1) Il Covid 19 “non è un semplice influenza” è un malattia che in quasi 40 anni di attività come medico in prima linea, io non ho mai visto e su cui ci vorrà del tempo per capire. Ha una contagiosità incredibile mai vista prima, ma soprattutto è assolutamente imprevedibile e temibile, può colpire in maniera violenta anche soggetti come me, apparentemente sani e protetti senza alcuna patologia preesistente, ed evolvere rapidamente in peggio. Sono convinto, e gli studi lo stanno mettendo in evidenza, che anche persone positive paucisintomatiche, se facessero una Tac torace troverebbero i segni di una compromissione polmonare
2) La quantità di pazienti giovani (dai 40 ai 60 anni) che talvolta peggioravano rapidamente che ho visto in corsia mi ha impressionato, il che vuol dire che la malattia è ormai ovunque e può colpire tutti. A mio modesto parere è più diffusa di quello che dicono le cifre ufficiali. E’ fondamentale utilizzare sempre le protezione con le mascherine (possibilmente le FPP2) ma è fondamentale il “vero distanziamento” evitare cioè gli ambienti chiusi dove c’è un alta carica virale e cioè riunioni e assembramenti (anche familiari) di più persone nello stesso ambiente. Non “togliersi mai la mascherina in ambienti chiusi” con altre persone intorno. Solo in questa maniera si puo’ evitare il contagio, perché più alta è la carica virale e più aumenta in maniera esponenziale la possibilità di contrarre con un virus che ha una contagiosità incredibile e un andamento imprevedibile in tutti. E ricordate che un tampone negativo non significa che la malattia non possa essere in incubazione, come il caso dei 10 pazienti poi postivi nel mio reparto mi ha insegnato….
3) L’unica vera possibilità di uscita, credetemi, è il vaccino. Lo sforzo che è stato eseguito a livello mondiale che ha riunito insieme i migliori ricercatori del mondo è una cosa straordinaria. Non ho alcuna intenzione di intervenire nella polemica dei no Vax. Se fosse possibile mi piacerebbe prendere per mano una persona scettica sul vaccino, vestirla con la tuta da marziano, con i calzari, con la maschera, con i doppi guanti e fargli fare un giro in un reparto Covid 19 per vedere negli occhi le persone a letto con maschera di ossigeno.
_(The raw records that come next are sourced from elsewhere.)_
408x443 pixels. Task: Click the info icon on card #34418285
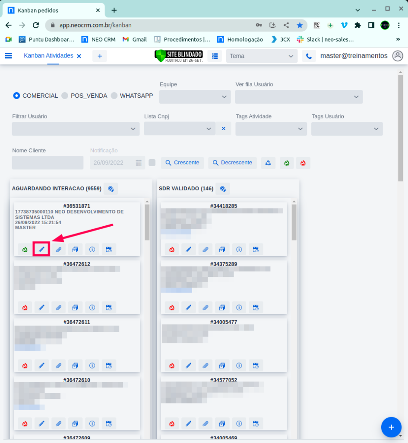(x=239, y=249)
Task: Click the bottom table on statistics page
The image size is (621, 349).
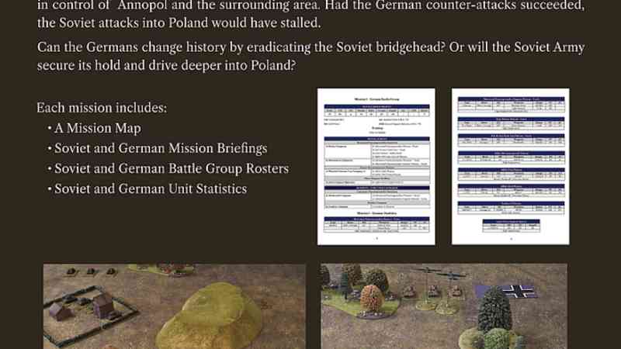Action: pyautogui.click(x=510, y=225)
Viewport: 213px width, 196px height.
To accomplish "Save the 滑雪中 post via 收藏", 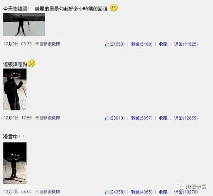I will [x=163, y=192].
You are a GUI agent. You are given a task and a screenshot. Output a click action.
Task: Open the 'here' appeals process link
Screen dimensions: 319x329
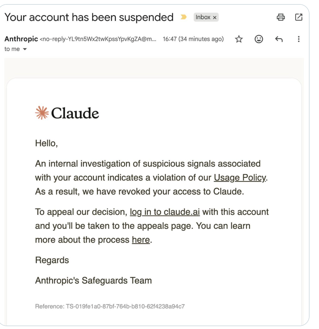(141, 240)
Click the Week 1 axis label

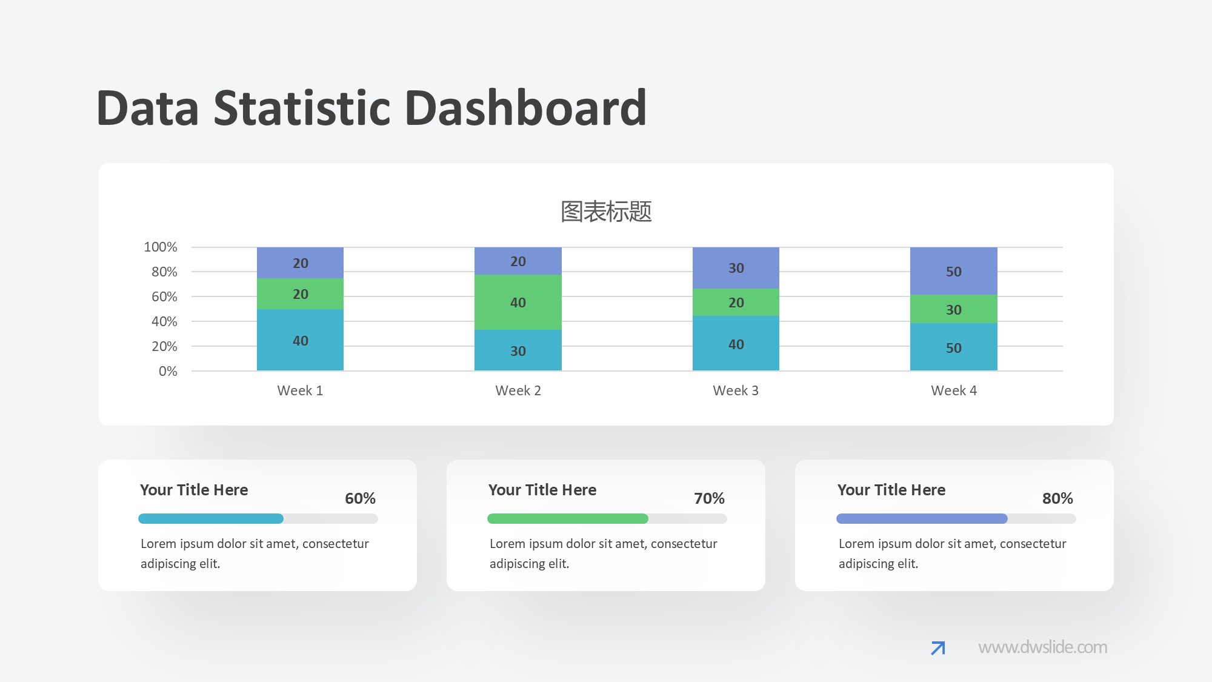300,390
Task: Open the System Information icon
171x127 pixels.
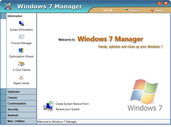Action: (x=21, y=23)
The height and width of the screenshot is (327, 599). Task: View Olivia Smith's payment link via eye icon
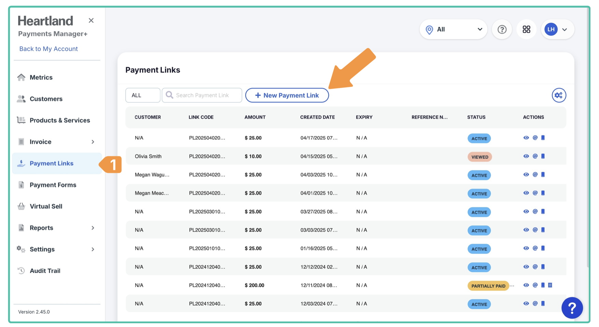(526, 156)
E per quanto riguarda la temuta paura di allergie, da paziente che porta ancora addosso i segni della polmonite da Covid-19 e da medico che ha curato migliaia di reazioni allergiche mi limito a usare una semplice similitudine come spesso uso anche nei miei corsi di lezioni all’università. La eventuale reazione allergica al vaccino la posso paragonare a uno schiaffo in faccia, la polmonite da Covid-19 ad uno scontro frontale con un’altra macchina. Decidete voi cosa vale la pena di scegliere….
Sono convinto che il mondo vincerà questa battaglia che cambierà per sempre le nostre abitudini, la maniera di considerare la vita e soprattutto il bene più grande che è la salute.
Grazie a tutti medici in prima linea, onore al loro coraggio e alla loro passione unica. A chi continua a ignorare l’evidenza lascio questo aforisma che ha guidato la mia vita: “Il più grande nemico della conoscenza non è l’ignoranza, è l’illusione della conoscenza”. Valerio Sanguigni conclude così il suo struggente (e si spera d’insegnamento) racconto.